Original Post: Douglas Bullock’s Fruit Tree Recommendations for Seattle & The Pacific Northwest

At my permaculture design course last weekend the guest speaker was Douglas Bullock, of the well-known Bullock Brothers Permaculture Homestead on Orcas Island. Douglas was lecturing on the overall topic of soil, and specifically spoke about nitrogen-fixing plants, sheet mulching, microclimates, and last but not least, orchard design and his personal fruit tree recommendations for Seattle.

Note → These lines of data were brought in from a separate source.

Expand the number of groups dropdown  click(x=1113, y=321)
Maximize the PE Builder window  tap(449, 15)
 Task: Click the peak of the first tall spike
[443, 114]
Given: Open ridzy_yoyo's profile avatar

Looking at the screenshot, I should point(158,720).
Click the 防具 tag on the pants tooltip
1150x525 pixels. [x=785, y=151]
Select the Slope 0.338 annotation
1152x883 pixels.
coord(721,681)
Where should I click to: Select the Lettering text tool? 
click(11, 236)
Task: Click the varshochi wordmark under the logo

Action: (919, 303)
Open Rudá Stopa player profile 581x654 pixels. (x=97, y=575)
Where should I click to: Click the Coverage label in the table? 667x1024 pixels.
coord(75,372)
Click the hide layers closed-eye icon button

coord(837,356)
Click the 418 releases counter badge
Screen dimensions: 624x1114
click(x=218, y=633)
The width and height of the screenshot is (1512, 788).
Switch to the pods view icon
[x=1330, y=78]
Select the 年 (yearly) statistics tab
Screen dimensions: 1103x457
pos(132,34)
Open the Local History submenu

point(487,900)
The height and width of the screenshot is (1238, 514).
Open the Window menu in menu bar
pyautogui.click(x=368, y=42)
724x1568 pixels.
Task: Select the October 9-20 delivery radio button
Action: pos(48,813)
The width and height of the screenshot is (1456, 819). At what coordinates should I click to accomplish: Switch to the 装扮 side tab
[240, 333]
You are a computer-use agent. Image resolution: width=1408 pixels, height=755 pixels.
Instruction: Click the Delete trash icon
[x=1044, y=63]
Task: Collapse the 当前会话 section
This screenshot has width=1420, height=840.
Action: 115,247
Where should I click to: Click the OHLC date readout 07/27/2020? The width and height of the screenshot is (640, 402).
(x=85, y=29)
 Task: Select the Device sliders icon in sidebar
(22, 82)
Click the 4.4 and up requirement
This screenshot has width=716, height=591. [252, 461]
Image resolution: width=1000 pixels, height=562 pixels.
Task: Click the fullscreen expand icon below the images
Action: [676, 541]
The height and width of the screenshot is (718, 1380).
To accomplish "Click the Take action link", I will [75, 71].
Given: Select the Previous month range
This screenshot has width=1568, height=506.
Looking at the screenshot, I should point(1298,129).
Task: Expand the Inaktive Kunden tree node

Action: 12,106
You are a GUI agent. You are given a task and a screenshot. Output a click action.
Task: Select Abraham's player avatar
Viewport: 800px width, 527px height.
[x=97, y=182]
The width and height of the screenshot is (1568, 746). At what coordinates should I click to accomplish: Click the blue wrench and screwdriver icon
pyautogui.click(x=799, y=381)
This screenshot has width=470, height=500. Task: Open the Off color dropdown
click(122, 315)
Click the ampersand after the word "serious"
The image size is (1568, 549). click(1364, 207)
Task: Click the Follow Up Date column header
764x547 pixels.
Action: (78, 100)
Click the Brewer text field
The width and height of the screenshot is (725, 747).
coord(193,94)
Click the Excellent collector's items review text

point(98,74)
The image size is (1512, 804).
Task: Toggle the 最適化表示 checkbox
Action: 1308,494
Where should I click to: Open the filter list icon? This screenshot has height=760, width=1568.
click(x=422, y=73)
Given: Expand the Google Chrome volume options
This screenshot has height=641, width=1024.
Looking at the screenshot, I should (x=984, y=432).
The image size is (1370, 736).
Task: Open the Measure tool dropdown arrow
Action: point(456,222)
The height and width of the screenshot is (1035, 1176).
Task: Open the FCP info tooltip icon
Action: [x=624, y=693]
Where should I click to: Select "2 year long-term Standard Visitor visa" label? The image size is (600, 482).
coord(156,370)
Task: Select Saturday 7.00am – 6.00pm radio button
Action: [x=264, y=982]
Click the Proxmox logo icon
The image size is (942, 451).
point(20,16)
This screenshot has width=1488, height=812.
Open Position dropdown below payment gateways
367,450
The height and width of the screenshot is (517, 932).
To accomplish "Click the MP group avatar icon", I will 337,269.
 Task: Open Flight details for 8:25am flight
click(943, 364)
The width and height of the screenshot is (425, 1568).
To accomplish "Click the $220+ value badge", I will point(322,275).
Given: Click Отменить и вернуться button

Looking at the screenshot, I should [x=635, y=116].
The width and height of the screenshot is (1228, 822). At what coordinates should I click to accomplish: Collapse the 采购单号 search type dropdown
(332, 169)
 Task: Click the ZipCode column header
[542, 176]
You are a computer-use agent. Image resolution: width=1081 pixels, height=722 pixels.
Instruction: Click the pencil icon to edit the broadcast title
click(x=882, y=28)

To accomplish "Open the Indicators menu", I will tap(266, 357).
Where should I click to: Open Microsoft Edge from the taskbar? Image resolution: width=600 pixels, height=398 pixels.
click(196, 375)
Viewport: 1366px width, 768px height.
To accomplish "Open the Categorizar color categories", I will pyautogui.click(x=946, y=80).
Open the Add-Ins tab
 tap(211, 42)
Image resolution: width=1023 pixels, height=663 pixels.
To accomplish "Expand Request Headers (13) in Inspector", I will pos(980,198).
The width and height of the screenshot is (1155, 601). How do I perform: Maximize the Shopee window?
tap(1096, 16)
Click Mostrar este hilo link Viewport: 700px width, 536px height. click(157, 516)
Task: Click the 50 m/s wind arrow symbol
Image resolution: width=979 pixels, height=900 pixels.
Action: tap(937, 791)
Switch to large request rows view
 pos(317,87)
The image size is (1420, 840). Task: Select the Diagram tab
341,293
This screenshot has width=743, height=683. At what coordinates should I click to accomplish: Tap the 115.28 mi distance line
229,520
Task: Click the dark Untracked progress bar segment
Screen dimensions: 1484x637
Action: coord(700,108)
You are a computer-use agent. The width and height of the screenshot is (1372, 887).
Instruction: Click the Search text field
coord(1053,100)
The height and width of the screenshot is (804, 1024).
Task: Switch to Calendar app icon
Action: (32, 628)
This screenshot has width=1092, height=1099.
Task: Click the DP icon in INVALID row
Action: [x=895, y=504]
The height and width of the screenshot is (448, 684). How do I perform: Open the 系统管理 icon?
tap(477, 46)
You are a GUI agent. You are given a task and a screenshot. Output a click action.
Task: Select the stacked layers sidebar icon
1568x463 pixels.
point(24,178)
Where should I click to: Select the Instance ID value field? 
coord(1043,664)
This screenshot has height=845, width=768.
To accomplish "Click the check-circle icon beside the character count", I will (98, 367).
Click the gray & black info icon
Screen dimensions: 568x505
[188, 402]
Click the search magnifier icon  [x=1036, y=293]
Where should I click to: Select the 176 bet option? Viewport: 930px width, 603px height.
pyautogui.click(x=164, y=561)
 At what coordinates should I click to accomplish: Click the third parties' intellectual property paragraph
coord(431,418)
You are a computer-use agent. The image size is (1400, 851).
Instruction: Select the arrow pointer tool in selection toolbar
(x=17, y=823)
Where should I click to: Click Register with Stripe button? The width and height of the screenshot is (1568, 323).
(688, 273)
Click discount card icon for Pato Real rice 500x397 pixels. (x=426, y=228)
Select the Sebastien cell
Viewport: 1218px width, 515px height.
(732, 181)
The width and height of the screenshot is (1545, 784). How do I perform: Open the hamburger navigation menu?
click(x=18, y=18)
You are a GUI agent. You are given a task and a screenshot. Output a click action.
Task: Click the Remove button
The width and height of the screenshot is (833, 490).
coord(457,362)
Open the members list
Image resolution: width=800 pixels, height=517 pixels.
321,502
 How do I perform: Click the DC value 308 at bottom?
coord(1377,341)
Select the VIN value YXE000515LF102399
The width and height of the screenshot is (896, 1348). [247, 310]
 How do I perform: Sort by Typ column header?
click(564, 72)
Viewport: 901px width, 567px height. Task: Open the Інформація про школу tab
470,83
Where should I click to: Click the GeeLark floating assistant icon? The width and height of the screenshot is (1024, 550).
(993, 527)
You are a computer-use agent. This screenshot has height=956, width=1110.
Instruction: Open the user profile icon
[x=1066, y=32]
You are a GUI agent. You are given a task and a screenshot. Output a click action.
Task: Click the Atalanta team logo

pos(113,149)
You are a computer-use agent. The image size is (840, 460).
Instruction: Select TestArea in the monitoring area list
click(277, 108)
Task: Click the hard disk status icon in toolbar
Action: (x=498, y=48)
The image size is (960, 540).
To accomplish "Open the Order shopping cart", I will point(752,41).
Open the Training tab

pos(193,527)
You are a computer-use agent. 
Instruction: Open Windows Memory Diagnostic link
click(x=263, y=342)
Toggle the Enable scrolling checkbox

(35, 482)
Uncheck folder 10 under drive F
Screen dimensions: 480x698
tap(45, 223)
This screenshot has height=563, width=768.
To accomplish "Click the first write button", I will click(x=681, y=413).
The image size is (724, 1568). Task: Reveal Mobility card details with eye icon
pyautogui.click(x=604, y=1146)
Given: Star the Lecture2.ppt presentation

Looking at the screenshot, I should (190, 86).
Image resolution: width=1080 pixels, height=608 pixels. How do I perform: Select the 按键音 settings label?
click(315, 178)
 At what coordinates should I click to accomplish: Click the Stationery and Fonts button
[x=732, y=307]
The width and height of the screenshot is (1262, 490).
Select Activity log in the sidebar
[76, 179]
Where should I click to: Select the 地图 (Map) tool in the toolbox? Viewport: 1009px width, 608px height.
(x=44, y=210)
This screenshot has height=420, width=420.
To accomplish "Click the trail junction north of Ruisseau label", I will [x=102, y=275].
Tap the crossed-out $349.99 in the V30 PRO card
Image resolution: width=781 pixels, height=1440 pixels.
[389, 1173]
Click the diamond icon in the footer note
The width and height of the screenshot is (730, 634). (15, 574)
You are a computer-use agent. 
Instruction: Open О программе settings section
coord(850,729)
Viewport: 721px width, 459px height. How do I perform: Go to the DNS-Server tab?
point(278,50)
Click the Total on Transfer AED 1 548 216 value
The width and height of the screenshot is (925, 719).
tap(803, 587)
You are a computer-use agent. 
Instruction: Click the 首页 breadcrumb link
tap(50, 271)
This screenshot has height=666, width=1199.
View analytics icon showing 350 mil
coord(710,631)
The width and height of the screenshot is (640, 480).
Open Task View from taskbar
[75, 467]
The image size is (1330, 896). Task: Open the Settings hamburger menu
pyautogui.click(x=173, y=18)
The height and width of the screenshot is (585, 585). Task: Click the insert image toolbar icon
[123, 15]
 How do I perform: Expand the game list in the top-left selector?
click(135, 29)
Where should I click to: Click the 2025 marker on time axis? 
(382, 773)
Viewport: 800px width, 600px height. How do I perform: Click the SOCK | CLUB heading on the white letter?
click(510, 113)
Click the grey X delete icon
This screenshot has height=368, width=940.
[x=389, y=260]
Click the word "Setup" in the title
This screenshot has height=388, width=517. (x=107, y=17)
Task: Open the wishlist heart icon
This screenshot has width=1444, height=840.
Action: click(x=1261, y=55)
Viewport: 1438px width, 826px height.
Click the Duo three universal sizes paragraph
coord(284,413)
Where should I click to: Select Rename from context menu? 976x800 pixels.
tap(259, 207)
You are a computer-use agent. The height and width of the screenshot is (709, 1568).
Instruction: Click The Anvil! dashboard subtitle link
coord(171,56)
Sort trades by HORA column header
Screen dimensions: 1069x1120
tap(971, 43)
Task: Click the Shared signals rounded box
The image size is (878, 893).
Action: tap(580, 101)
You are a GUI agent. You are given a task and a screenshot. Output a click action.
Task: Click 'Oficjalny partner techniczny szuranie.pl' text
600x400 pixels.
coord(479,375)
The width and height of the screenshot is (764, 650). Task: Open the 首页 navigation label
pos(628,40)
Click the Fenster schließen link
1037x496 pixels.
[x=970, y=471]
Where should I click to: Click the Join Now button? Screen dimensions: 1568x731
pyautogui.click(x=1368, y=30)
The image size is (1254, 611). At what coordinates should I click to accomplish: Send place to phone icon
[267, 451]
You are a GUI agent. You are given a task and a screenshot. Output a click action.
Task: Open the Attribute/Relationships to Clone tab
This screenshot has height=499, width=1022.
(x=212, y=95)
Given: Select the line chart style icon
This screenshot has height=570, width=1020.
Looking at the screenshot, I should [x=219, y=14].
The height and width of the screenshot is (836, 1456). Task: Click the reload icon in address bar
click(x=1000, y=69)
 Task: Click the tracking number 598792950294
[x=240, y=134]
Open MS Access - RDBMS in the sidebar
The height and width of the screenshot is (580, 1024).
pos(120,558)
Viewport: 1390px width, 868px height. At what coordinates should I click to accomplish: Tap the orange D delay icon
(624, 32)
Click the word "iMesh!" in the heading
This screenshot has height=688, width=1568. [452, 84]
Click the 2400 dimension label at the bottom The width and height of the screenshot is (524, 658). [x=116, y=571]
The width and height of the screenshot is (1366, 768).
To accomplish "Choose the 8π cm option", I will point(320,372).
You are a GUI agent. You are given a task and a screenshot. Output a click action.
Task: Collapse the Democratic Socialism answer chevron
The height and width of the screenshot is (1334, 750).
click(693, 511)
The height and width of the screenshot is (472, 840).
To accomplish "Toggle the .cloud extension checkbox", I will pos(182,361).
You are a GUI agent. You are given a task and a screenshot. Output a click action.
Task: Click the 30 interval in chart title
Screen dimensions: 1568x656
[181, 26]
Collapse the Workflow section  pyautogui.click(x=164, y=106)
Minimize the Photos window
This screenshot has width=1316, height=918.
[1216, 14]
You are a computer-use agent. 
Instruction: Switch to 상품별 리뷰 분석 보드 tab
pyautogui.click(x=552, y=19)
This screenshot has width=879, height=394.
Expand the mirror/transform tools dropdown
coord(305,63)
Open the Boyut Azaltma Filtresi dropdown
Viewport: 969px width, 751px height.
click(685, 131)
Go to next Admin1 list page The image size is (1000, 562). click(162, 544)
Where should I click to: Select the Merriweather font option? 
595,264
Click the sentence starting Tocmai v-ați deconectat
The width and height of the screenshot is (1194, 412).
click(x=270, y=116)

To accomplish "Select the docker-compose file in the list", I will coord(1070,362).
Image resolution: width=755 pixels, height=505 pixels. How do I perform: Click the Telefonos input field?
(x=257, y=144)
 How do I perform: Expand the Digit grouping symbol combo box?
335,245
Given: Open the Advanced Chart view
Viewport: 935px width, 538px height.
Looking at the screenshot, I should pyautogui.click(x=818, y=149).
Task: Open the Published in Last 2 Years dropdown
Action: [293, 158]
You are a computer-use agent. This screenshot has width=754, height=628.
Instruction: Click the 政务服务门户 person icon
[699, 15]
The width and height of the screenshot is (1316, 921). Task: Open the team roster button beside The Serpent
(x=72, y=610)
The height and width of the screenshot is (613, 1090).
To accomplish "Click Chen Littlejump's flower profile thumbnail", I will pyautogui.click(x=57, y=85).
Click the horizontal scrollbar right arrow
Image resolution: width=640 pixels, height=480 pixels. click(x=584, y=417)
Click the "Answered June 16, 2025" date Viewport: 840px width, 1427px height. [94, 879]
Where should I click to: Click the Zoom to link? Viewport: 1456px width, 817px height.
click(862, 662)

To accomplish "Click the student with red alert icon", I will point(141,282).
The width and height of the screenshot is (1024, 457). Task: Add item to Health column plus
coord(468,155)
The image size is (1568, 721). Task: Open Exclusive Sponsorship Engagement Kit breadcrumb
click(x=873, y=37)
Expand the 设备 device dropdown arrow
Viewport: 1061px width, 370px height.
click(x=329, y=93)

He gave me permission to pass along his recommendations for fruit to plant in the Maritime Northwest, which included best of breeds for apples, plums, peaches, pears, mulberries, kiwis, hawthornes, and figs. His recommendations were heavily focused on Seattle, however all of the varieties mentioned below would be pretty good for Seattle, Portland, Tacoma, and the rest of Western Washington, Western Oregon, and similar parts of British Columbia.

Apple Varieties:

Good Early Apple Varieties: Vista Bella, Oriole, Discovery, Gravenstein
Good Mid-Season Apple Varieties: Hudson’s Golden Gem, Zestar, Jonagold, Cox’s Orange Pippin, Splender, Sweet 16, Molly’s Delicious, Spartan. He also included Karmijn de Sonaville, with the provision that it needs a good hot summer in order to taste good – otherwise it’s not so great.
Good Late Season Apple Varieties (Savers): Melrose, Mutsu, Ashmead’s Kernel, Gala

Plum Varieties:

Good European Plum Varieties: Rhina Victoria, Bleu de Belgique, Italian Prune, Seneca (big, juicy and sweet), Elma’s Special, Red Washington, Damson (good for jams)
Good Japanese Plum Varieties: Beauty (very heavy producer that will break branches, but it doesn’t keep well), Shiro (also heavy producer, but no broken branches, and makes a great plum wine), and Methley

Peach Varieties:

Good Peach Varieties: Frost, Avalon Pride, and Q18

Pear Varieties:

Good Pear Varieties: Comice, Bosc, Bartlett, Red Bartlett, Orcas, Ubileen, Harrow Delight, and a new one that will be for sale soon called Suij (pronounced like “sigh”, it’s a half comice / half winter pear and it tends to ripen in March or April, so it’s great for fresh winter fruit)

Mulberry Varieties:

Good Mulberry Varieties: Illinois Everbearing, Lavender (good for drying), Persian (needs a very sunny spot, and interestingly has more chromosome than any other living thing)

Hawthorne Varieties:

Good Hawthorne Varieties: Super Spur Mayhaw

Fig Varieties:

Good Fig Varieties: Hands down, without a doubt, Douglas recommended Desert King Figs, because it has a high-quality first crop, which is rare among most of the breeds that are designed to have a great 2nd crop. The 2nd crop is OK down in California, but up here in the Northwest we never get 2nd crops, so we have to make the best of the first crop.

Nut Varieties:

Douglas’s recommendation was to call Burntridge Nursery and see what they recommended. He did say chestnuts were good if you had a squirrel problem – I can’t remember the reason he gave us, but squirrels avoid them for some reason.

Paw Paw Varieties:

He said there are few Paw Paw varieties that will ripen well in Seattle. If your goal is for good production and you don’t care about messing around with more experimental varieties, he’d recommend skipping on the Paw Paws.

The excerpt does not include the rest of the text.